In the first application the aim was to demonstrate that plasma samples of ribavirin in early Hepatitis C therapy could be used to predict plasma concentrations at Week 4 (critical for toxicity). Bayesian Forecasting was shown to provide a better prediction of ribavirin concentrations than standard linear regression analysis. This work demonstrated that safer and more effective doses could be predicted early in the course of therapy allowing earlier dose individualisation.
In the second application the aim was to confirm the published concentration-response relationship of imatinib in treating gastrointestinal stromal tumours. Interestingly, the data showed that patients with higher total plasma concentrations had a poorer response, opposite to what was expected. More work is needed to address this lack of concordance with the previous findings. One suggestion is that since imatinib is highly bound, unbound concentrations may be a better correlate of response than that based on total concentration.

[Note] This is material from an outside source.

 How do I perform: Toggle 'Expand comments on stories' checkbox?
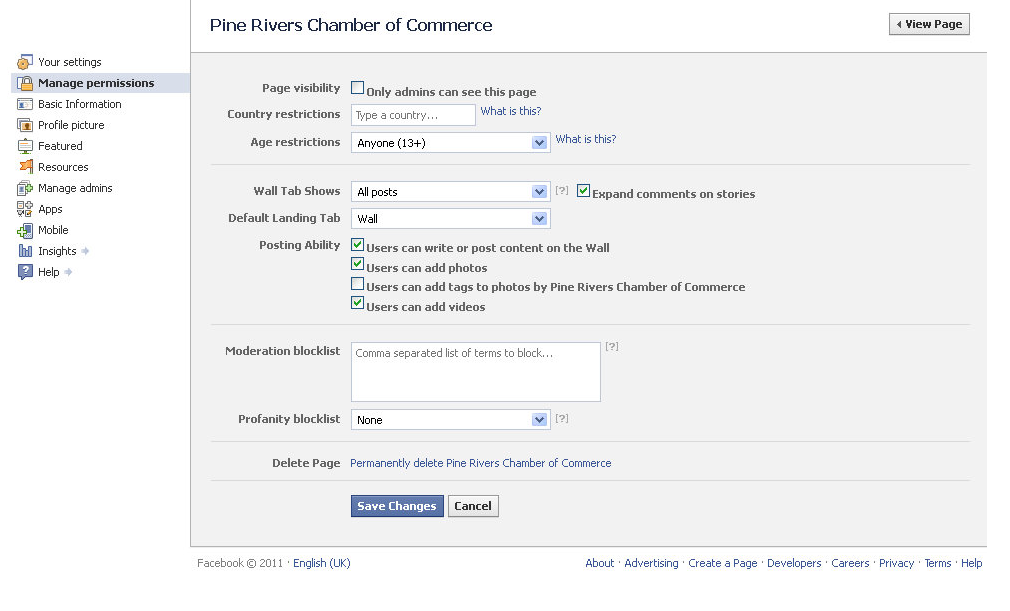coord(583,192)
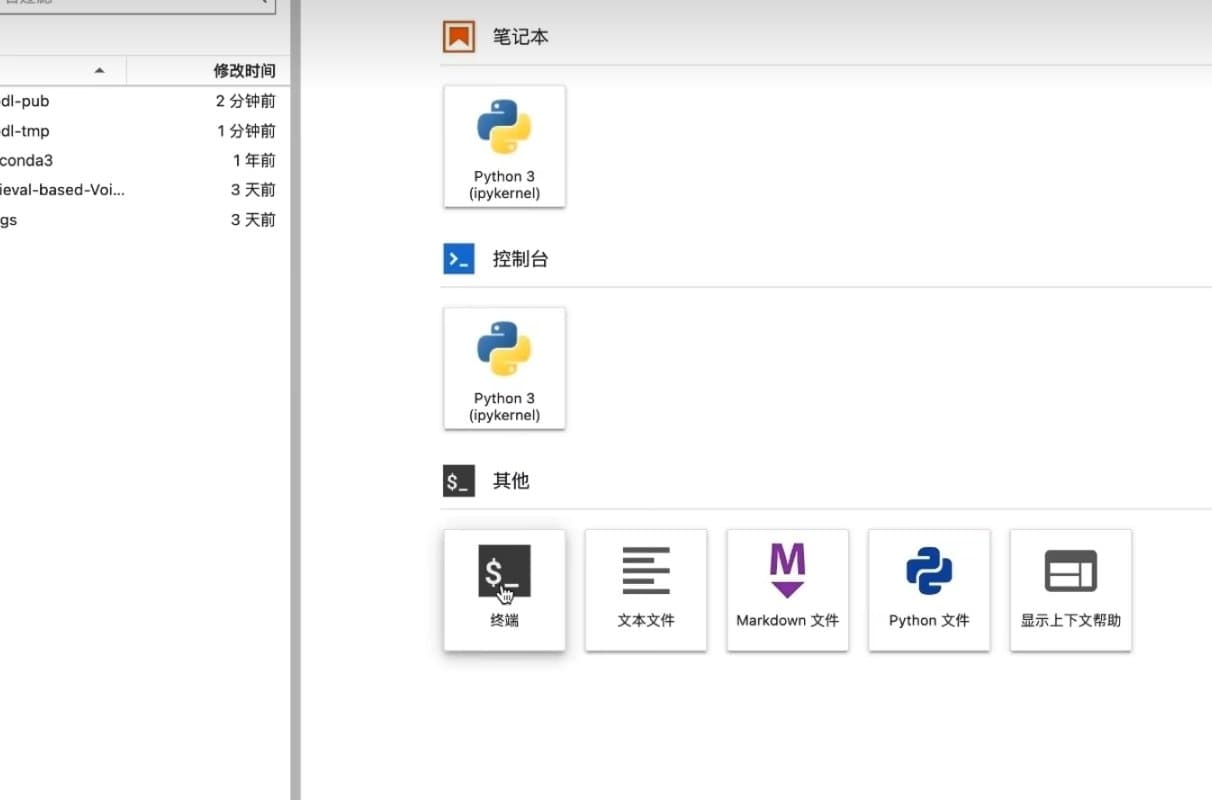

In the final application, the aim was to establish a metformin concentration-weight loss relationship in a group of overweight, non-diabetic women. A small but significant relationship between total metformin exposure and weight loss was shown. This finding is novel, as a relationship between drug concentration and weight loss has not been presented in the literature previously.
Overall, the work presented in this thesis provided evidence for the value of population modelling and Bayesian Forecasting to assist in dose individualisation. Future directions for this work are: to refine the approach to dose selection in these and other important clinical areas of medicine; to establish a strong evidence base for implementation more widely; and then to pursue implementation strategies so that clinicians have access to these tools to make more appropriate dose selection.